每个 TODO 都有详细的指示和预期输出描述。
建议先阅读 README.md，再尝试独立补全代码。
"""

import time
import numpy as np
from typing import List, Tuple, Dict, Optional


# ============================================================================
# TODO 1: 实现简单的 KV Cache
# ============================================================================
class SimpleTransformerDecoder:
    """
    简化的 Transformer Decoder（单层、单头），用于演示 KV Cache。
    """

    def __init__(self, d_model: int = 32):
        """
        初始化 decoder 参数。

        参数:
            d_model: 嵌入维度
        """
        self.d_model = d_model
        np.random.seed(42)

        # Q, K, V 投影权重
        self.W_q = np.random.randn(d_model, d_model).astype(np.float32) * 0.02
        self.W_k = np.random.randn(d_model, d_model).astype(np.float32) * 0.02
        self.W_v = np.random.randn(d_model, d_model).astype(np.float32) * 0.02

    def attention(self, Q: np.ndarray, K: np.ndarray, V: np.ndarray) -> np.ndarray:
        """
        计算缩放点积注意力。

        公式: softmax(Q @ K.T / sqrt(d)) @ V

        参数:
            Q: Query, shape (n_q, d_model)
            K: Key, shape (n_kv, d_model)
            V: Value, shape (n_kv, d_model)

        返回:
            output: shape (n_q, d_model)
        """
        scale = np.sqrt(self.d_model)  # 1/sqrt(d_k)
        scores = Q @ K.T / scale  # (n_q, n_kv)
        # 数值稳定的 softmax
        scores = scores - scores.max(axis=-1, keepdims=True)
        attn = np.exp(scores)
        attn = attn / attn.sum(axis=-1, keepdims=True)
        return attn @ V

    def generate_without_cache(
        self, input_tokens: np.ndarray, max_new_tokens: int = 10
    ) -> Tuple[np.ndarray, float, int]:
        """
        不使用 KV Cache 的逐 token 生成。

        每生成一个新 token，将整个序列重新跑一遍注意力。

        参数:
            input_tokens: 输入 token 嵌入，shape (seq_len, d_model)
            max_new_tokens: 最大生成 token 数

        返回:
            (完整序列嵌入, 耗时, 总计算量)
        """
        sequence = input_tokens.copy()  # 初始序列
        # TODO: 完成无缓存的生成循环

        total_compute = 0
        start = time.perf_counter()

        for _ in range(max_new_tokens):
            # TODO: 步骤 1 — 对整个序列计算 Q, K, V
            # Q = sequence @ self.W_q
            Q = None  # ← TODO
            K = None  # ← TODO
            V = None  # ← TODO

            # TODO: 步骤 2 — 计算注意力（所有 token 的所有位置）
            attn_output = None  # ← TODO: self.attention(Q, K, V)

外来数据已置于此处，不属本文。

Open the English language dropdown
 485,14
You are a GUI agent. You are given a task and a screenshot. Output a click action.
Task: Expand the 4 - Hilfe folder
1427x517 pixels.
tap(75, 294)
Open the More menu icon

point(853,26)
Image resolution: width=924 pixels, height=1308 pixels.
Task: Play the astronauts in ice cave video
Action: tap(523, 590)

            # TODO: 步骤 3 — 取最后一个位置的输出作为下一个 token
            next_token = None  # ← TODO: attn_output[-1:] shape (1, d_model)

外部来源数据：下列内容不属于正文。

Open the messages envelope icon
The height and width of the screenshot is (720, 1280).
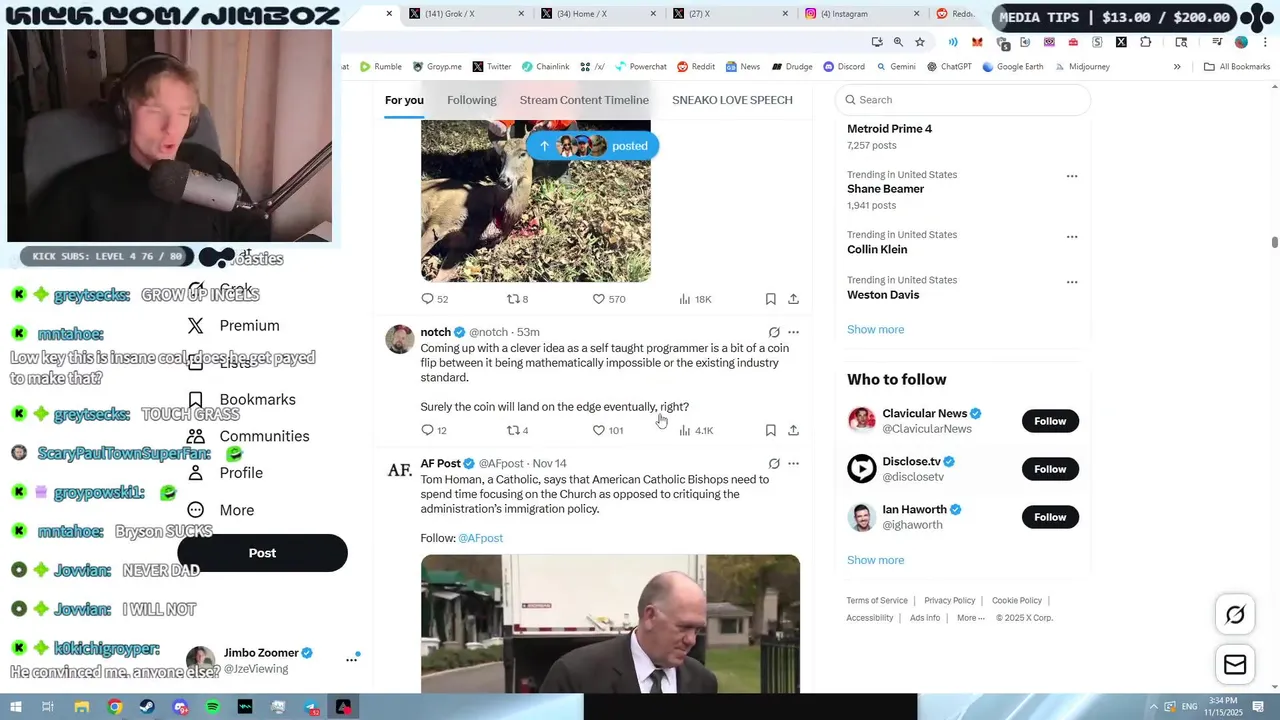pyautogui.click(x=1235, y=665)
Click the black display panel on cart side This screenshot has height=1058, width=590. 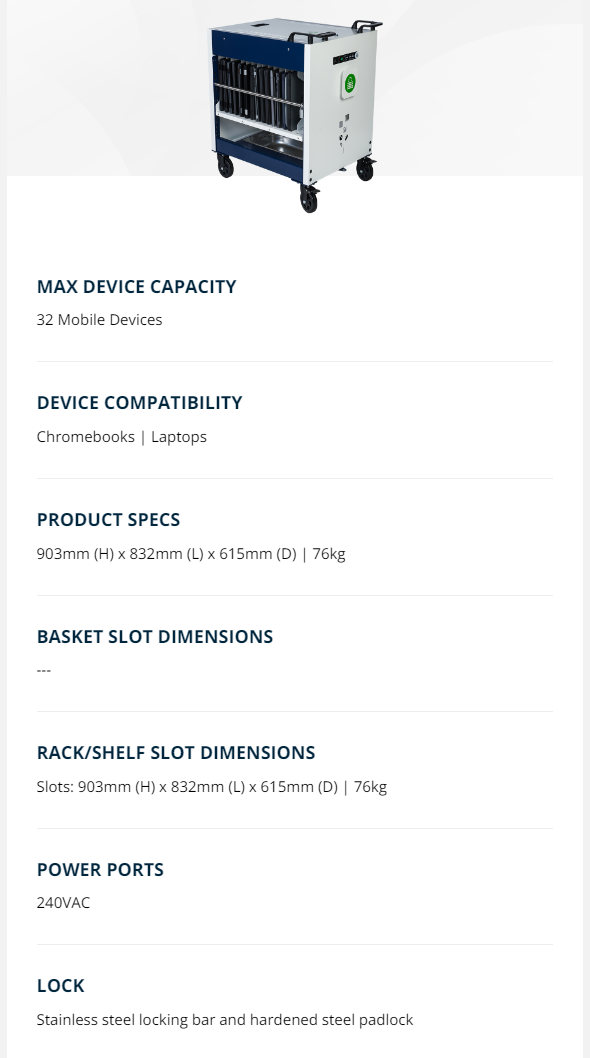(x=345, y=59)
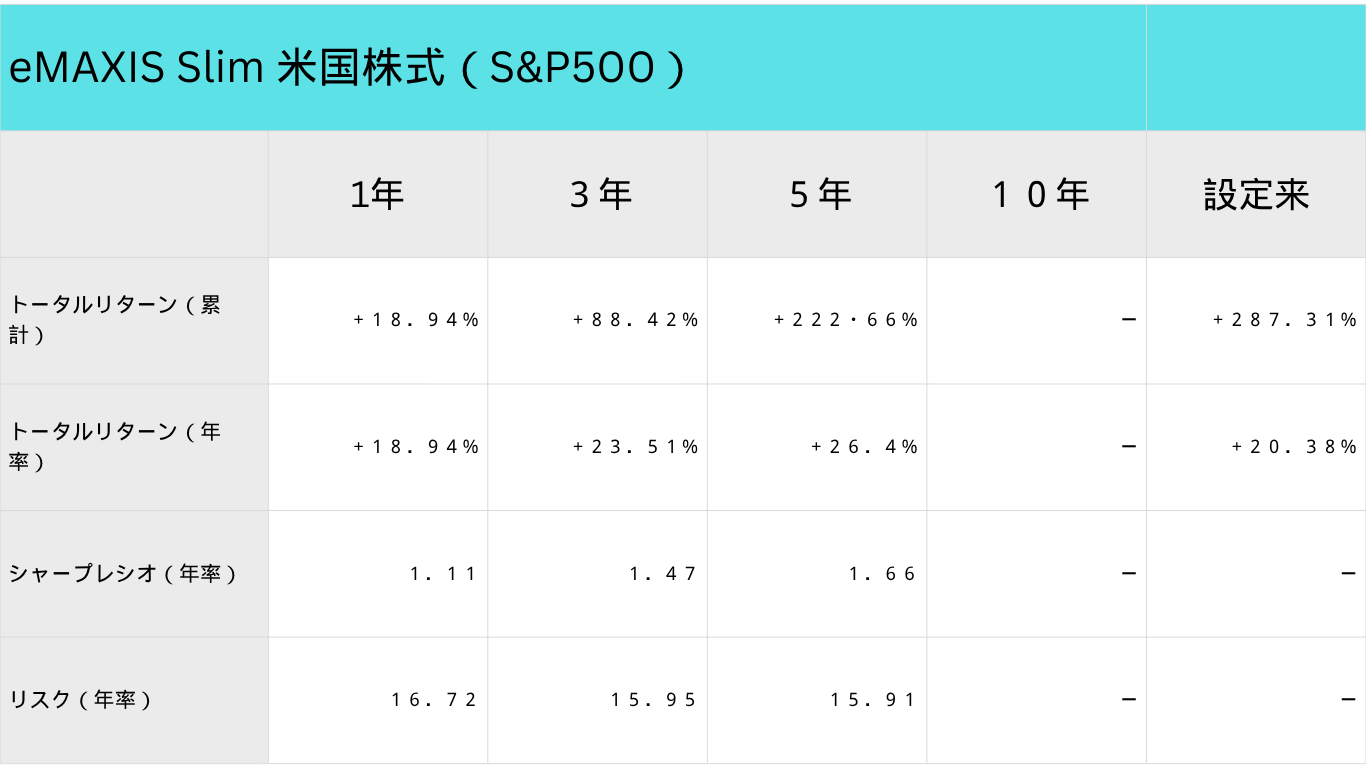Click the 1.47 Sharpe ratio cell
This screenshot has height=768, width=1366.
[663, 574]
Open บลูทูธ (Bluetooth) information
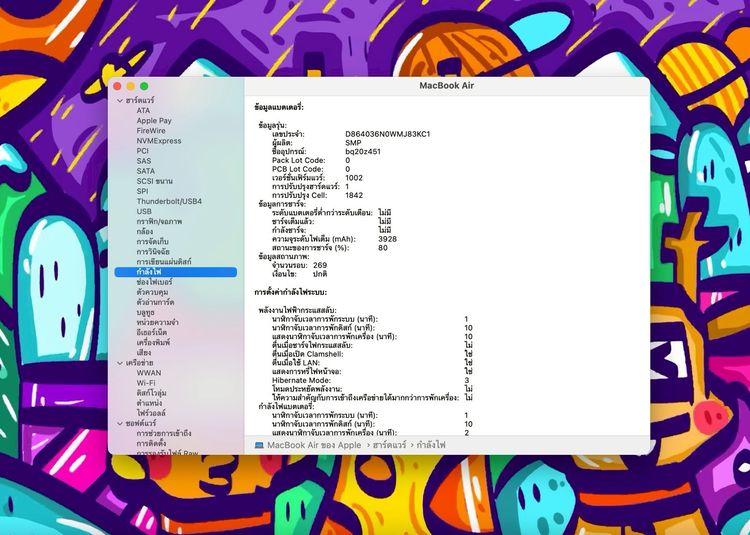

            # TODO: 步骤 4 — 追加到序列
            sequence = None  # ← TODO: np.concatenate([sequence, next_token], axis=0)

            # 统计计算量（序列长度 = 每次重新计算的 K,V 数量）
            total_compute += len(sequence)

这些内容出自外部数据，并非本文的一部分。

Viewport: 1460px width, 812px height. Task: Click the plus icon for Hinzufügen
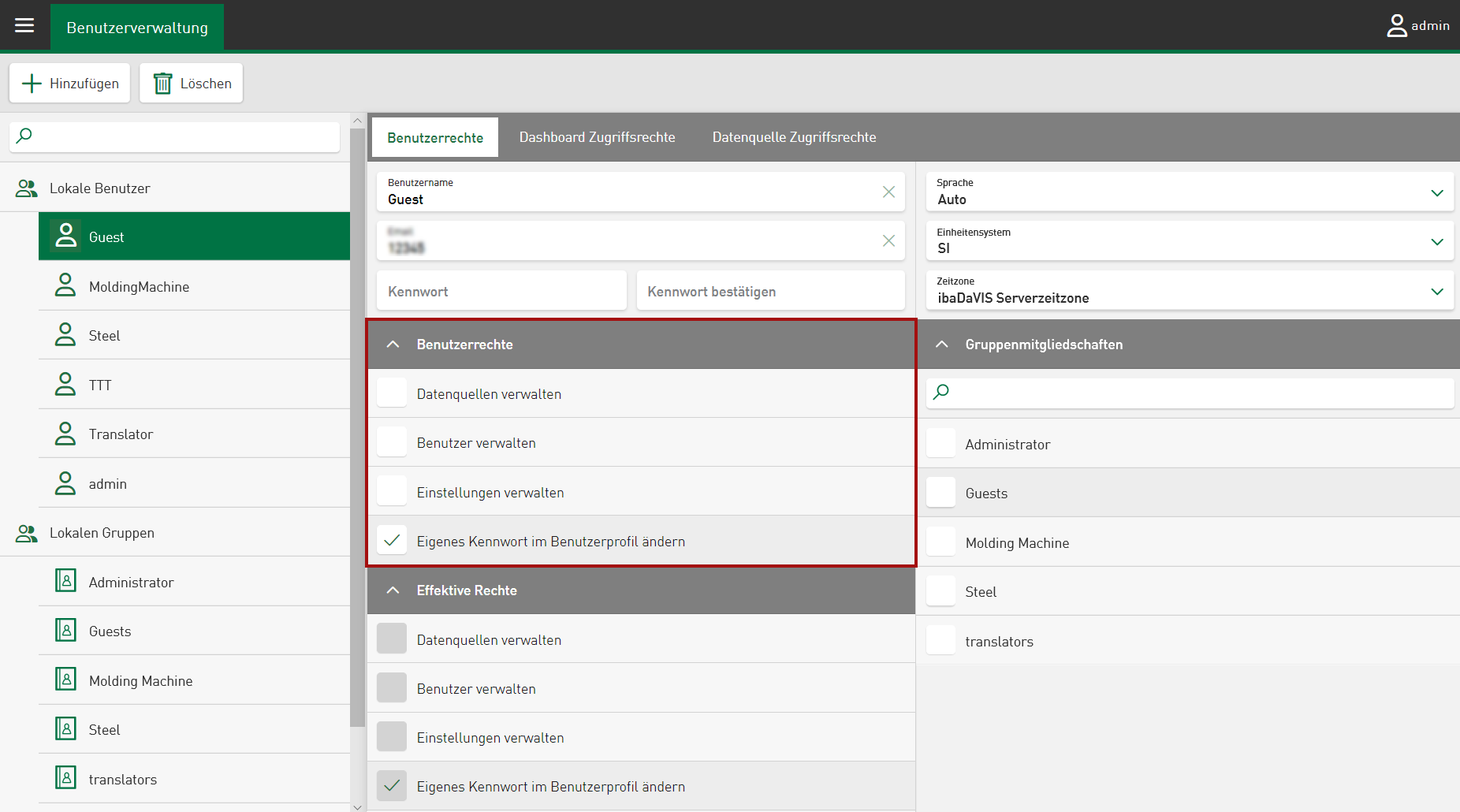coord(32,84)
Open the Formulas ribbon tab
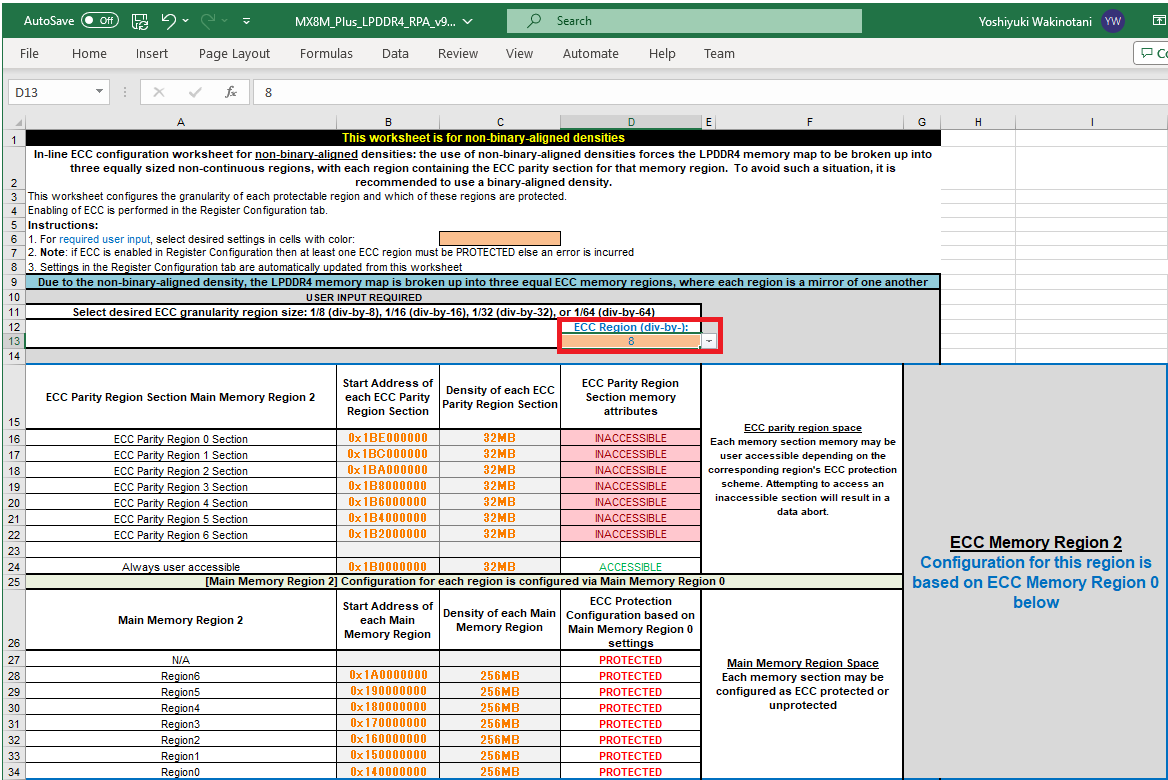This screenshot has width=1168, height=780. pos(326,54)
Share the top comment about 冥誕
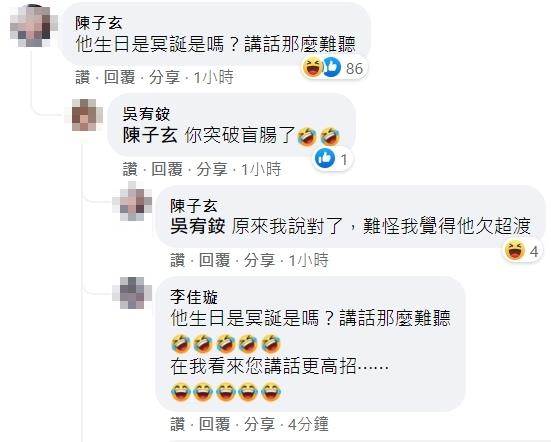 164,77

        elapsed = time.perf_counter() - start
        return sequence, elapsed, total_compute

    def generate_with_cache(
        self, input_tokens: np.ndarray, max_new_tokens: int = 10
    ) -> Tuple[np.ndarray, float, int]:
        """
        使用 KV Cache 的逐 token 生成。

        KV Cache 的核心：
        - 缓存已计算过的 K 和 V
        - 新 token 只计算自己的 K、V，与缓存的 K、V 做注意力

        参数:
            input_tokens: 输入 token 嵌入，shape (seq_len, d_model)
            max_new_tokens: 最大生成 token 数

        返回:
            (完整序列嵌入, 耗时, 总计算量)
        """
        sequence = input_tokens.copy()
        # TODO: 完成有缓存的生成循环

        total_compute = 0
        start = time.perf_counter()

        # ---- 第一步：预填充（Prefill）— 处理整个输入序列 ----
        # 对输入序列计算 K, V 并缓存
        # TODO: 计算输入序列的 K 和 V 并存入缓存
        cached_K = None  # ← TODO: 对初始序列计算 K
        cached_V = None  # ← TODO: 对初始序列计算 V

        total_compute += len(input_tokens)

        # ---- 后续步骤：自回归生成 ----
        current_token = sequence[-1:]  # shape (1, d_model)，用最后一个 token 开始

        for _ in range(max_new_tokens):
            # TODO: 步骤 1 — 只计算新 token 的 Q, K, V
            # 注意：current_token 是 (1, d_model)
            Q_new = None  # ← TODO: current_token @ self.W_q
            K_new = None  # ← TODO: current_token @ self.W_k
            V_new = None  # ← TODO: current_token @ self.W_v

            # TODO: 步骤 2 — 将新 K, V 追加到缓存中
            cached_K = None  # ← TODO: np.concatenate([cached_K, K_new], axis=0)
            cached_V = None  # ← TODO: np.concatenate([cached_V, V_new], axis=0)

            # TODO: 步骤 3 — 用 Q_new 和所有缓存的 K, V 做注意力
            attn_output = None  # ← TODO: self.attention(Q_new, cached_K, cached_V)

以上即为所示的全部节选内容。